Dejaron el jardín y tomaron el sendero. Las hojas yacen, se han acumulado dando un color amarillento al camino. Ella al pisar amolda su pie. Él no, y al caminar parece que levanta las hojas caídas. Es una tarde fresca sin ser fría y un sol tibio forma en el suelo lunares de luz. Platican, como siempre lo hicieron, en la universidad y después en los juzgados.

—Cuando despierto pienso en vos.

—Gracias. Yo no pienso en nada, me arremolino en la cama y trato de relajarme, y luego le doy gracias a la vida mientras me baño.

—¿Qué día dejas tus quehaceres y desayunamos juntos como hace años lo hacíamos?

—Buenos momentos que recuerdo con aprecio.

—Es que yo tenía una mujer bella e inteligente que sabía escuchar.

—Eres galante, pero siempre te rodeaste de alumnas guapísimas. Me agradaba tu don de gente y tu sapiencia para escoger la palabra atinada. Todas te queríamos pues sin egoísmos compartías tu saber.

—En cambio, yo me enamoré de ti.

—Creo que te enamorabas de todas.

Ella inspira y exhala el aire fresco que llega de la cordillera. Entre los arboles alcanza a ver un ave que aletea y le dice:

—Tú deseabas una mujer que estuviera a tu cobijo y yo estaba lejos de ser eso.

—Deseaba una esposa ante la sociedad y ante Dios. Como lo fueron mis padres y mis abuelos.

—Tú deseabas una mujer que te siguiera. Yo tengo sangre nómada.

—Leerte mis poemas en la intimidad de una chimenea…

Aún recuerda que en la cafetería le entregó una hoja con olor madera y al desdoblarla un poema. «Y despertar en el rio de tu espalda»

—Eso es tierno. En cambio, a mí me gusta salir, trabajar para comprar mis cosas y no depender de nadie.

—Pero nos amábamos.

—Yo te admiraba.

—Te hubiese conquistado.

Ella se pone sería, se queda en silencio y mira a la lejanía. Los rayos de luz entre los árboles abren una puerta a la mirada.

—Me conquistaste. Pero nunca te diste cuenta. Tal vez pensaste que era una broma, no lo sé. Te lo hice saber. Fue un instante que la alegría de tenerte rompió como una ola y sofoqué por un momento mis deseos de fuga. Te tardaste. Cuando te decidiste, solo quedaba la espuma sobre la arena.

—Después te propuse matrimonio y me rechazaste.

—Todo tiene su tiempo. Tuviste miedo a lo que dijesen tus hijos, tu familia estirada. Recién había terminado la licenciatura. Te diré que me vuelvo una mujer frágil cuando amo. Y tú jamás te diste cuenta.

Se muerde el labio. Eran tiempos ajetreados en el trabajo y más que el trabajo la política que te exige. Esa participación le dio a largo plazo el puesto de magistrado en la suprema corte. Cuando ella le hablaba por teléfono, él se deshacía en excusas y posponía la cena que le había prometido. Cuando la vio en el restaurante ya no era la misma, la luz con que lo miraba, se había esfumado.

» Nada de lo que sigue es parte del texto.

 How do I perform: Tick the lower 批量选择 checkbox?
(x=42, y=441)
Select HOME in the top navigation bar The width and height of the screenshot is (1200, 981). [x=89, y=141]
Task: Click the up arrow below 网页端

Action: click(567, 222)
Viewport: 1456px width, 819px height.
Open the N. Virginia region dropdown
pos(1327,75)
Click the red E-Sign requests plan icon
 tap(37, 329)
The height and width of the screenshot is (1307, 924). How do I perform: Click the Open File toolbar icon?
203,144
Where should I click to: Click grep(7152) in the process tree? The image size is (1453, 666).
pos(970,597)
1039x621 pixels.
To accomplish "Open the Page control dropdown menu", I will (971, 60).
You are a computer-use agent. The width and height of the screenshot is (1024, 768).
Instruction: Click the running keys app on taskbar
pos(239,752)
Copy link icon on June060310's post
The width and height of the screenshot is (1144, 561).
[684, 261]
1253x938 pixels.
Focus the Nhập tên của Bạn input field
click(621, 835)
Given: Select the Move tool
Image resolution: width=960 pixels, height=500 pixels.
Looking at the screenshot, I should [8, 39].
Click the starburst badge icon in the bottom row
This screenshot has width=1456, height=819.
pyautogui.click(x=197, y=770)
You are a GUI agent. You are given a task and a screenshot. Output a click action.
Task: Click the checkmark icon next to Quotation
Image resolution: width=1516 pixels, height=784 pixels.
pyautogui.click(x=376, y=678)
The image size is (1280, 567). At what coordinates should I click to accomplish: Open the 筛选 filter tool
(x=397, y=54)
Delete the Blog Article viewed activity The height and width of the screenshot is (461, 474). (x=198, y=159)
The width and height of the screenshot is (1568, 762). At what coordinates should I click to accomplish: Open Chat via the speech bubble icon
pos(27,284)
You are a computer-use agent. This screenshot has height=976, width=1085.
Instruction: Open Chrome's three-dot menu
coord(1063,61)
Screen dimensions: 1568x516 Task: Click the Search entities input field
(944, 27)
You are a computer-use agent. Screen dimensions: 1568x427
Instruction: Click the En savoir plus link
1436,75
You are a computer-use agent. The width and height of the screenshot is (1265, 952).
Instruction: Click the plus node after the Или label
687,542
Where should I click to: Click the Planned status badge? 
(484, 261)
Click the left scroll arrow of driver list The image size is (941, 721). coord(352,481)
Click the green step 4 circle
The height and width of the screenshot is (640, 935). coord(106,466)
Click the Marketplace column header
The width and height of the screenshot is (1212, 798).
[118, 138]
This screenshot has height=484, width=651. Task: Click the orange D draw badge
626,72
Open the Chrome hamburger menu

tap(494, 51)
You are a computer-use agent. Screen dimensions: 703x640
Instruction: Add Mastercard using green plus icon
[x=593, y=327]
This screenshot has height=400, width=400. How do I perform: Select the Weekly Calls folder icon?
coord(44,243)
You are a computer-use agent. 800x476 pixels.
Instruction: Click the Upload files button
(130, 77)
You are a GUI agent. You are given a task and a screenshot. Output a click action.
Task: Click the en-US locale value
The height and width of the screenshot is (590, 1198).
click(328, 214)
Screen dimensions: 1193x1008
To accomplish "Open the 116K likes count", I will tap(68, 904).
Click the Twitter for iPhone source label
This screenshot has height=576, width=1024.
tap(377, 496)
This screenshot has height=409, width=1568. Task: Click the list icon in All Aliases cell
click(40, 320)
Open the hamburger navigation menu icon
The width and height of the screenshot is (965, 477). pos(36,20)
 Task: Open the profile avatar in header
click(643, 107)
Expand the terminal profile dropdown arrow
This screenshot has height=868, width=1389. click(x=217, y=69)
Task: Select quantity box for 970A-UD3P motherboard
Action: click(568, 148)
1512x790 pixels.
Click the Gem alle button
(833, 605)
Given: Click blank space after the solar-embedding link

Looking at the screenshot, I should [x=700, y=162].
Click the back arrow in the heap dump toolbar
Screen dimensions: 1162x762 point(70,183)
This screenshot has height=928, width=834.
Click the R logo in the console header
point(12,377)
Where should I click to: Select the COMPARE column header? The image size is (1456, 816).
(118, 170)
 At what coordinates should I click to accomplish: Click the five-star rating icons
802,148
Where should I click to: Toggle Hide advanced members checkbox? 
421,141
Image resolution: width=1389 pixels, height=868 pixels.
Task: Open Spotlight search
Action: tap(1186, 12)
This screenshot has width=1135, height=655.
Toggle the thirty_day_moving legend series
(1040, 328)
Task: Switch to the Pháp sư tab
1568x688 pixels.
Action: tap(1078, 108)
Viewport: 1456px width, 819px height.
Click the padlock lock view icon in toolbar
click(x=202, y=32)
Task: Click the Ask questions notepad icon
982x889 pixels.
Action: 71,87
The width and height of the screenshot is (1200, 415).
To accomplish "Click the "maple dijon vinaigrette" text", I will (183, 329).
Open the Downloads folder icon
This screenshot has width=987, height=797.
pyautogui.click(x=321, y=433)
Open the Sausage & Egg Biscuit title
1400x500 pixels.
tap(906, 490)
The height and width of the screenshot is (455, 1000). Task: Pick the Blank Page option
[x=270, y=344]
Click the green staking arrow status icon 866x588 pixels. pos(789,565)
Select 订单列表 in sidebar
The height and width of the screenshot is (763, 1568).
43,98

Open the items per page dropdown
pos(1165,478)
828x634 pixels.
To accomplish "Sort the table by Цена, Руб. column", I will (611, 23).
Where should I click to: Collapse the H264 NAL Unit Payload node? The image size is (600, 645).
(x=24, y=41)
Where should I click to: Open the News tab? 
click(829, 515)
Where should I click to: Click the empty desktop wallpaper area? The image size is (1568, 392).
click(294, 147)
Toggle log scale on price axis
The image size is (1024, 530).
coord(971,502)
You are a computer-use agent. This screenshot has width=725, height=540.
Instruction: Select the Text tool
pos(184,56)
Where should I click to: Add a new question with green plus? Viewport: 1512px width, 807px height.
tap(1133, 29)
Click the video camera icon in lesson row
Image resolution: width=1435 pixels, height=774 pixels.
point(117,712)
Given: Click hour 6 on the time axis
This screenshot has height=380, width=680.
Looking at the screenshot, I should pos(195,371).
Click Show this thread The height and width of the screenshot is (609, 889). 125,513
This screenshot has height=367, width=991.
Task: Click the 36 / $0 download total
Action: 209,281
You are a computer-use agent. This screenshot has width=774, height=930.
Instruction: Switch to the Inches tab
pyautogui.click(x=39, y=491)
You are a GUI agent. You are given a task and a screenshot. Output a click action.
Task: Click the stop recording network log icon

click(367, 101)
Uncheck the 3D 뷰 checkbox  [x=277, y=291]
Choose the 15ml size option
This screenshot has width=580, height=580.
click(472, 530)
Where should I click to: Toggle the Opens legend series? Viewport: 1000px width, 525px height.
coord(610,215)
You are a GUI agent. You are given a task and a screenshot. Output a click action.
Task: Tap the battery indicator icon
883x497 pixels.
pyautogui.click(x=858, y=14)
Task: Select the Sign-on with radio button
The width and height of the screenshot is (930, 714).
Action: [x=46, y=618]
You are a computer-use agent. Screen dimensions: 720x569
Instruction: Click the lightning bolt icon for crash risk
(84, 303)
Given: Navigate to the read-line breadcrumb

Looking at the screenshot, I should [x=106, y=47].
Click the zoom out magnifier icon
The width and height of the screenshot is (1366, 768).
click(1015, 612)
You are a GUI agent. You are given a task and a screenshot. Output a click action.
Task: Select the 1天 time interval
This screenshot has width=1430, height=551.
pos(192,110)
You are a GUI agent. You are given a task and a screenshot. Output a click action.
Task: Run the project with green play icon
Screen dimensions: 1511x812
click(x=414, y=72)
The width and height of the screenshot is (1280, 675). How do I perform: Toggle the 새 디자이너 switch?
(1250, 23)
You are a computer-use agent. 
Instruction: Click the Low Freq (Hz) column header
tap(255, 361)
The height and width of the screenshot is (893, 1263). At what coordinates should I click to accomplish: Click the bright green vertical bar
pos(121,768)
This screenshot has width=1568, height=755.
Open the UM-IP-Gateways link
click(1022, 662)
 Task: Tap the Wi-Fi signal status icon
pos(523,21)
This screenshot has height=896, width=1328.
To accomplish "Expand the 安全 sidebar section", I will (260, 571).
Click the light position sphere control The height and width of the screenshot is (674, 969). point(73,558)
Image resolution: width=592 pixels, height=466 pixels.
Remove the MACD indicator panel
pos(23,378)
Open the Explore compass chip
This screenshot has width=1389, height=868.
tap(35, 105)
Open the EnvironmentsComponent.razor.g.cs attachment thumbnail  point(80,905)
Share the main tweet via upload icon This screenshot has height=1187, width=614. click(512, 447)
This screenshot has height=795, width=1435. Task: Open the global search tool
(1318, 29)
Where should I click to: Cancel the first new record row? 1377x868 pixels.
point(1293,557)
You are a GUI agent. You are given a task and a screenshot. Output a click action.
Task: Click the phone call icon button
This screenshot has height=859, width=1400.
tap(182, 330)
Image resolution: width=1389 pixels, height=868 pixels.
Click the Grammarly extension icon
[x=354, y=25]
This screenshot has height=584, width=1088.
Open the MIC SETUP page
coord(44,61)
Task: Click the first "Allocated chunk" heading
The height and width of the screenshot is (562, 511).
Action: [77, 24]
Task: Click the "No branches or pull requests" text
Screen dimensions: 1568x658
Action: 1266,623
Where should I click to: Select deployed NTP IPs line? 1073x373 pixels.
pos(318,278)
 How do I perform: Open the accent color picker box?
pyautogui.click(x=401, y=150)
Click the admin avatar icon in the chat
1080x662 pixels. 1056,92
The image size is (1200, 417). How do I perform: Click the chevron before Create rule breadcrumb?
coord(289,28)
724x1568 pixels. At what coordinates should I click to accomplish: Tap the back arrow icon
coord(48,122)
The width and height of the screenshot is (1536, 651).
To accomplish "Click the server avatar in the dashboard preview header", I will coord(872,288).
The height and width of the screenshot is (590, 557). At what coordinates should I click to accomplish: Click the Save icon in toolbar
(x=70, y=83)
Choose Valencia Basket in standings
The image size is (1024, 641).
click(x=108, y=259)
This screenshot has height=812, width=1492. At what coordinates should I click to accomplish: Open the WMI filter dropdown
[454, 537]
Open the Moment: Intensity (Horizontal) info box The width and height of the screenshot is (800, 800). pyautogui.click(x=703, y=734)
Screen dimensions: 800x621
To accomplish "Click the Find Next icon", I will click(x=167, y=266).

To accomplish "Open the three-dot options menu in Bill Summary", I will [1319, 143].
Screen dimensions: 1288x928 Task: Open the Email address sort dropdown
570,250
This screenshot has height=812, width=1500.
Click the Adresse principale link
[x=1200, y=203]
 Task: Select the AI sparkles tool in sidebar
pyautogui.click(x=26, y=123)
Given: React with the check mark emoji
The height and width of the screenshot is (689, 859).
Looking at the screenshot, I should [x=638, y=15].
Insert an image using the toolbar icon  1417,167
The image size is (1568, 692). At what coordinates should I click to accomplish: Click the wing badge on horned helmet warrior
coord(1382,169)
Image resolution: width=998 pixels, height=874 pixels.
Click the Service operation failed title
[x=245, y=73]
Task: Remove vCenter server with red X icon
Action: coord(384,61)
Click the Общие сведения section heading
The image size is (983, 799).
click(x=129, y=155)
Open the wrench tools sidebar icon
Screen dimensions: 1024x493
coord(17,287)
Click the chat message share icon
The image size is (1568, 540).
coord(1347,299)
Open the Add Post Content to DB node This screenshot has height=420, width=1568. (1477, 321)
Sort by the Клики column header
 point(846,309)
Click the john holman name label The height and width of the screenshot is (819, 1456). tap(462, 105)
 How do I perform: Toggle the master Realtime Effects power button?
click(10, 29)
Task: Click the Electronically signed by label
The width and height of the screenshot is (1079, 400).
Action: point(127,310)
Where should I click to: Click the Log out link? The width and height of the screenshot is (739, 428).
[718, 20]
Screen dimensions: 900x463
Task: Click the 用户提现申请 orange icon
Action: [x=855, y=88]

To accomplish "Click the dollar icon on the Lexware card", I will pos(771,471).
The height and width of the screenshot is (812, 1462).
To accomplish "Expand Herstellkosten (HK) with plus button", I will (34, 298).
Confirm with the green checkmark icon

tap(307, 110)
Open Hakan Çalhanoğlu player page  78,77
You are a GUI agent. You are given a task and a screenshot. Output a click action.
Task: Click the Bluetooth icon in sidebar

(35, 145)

—Regresemos, mi buen amigo, el viento arrecia y el sol se ha ocultado. Sé que tus hijos están lejos. También me has dicho, que en este lugar te sientes bien atendido. Siempre es un gusto conversar contigo. Dentro de una hora me llevaran el nieto y esa alegría no puedo perdérmela, y tú estarás cenando con tus amigos del asilo.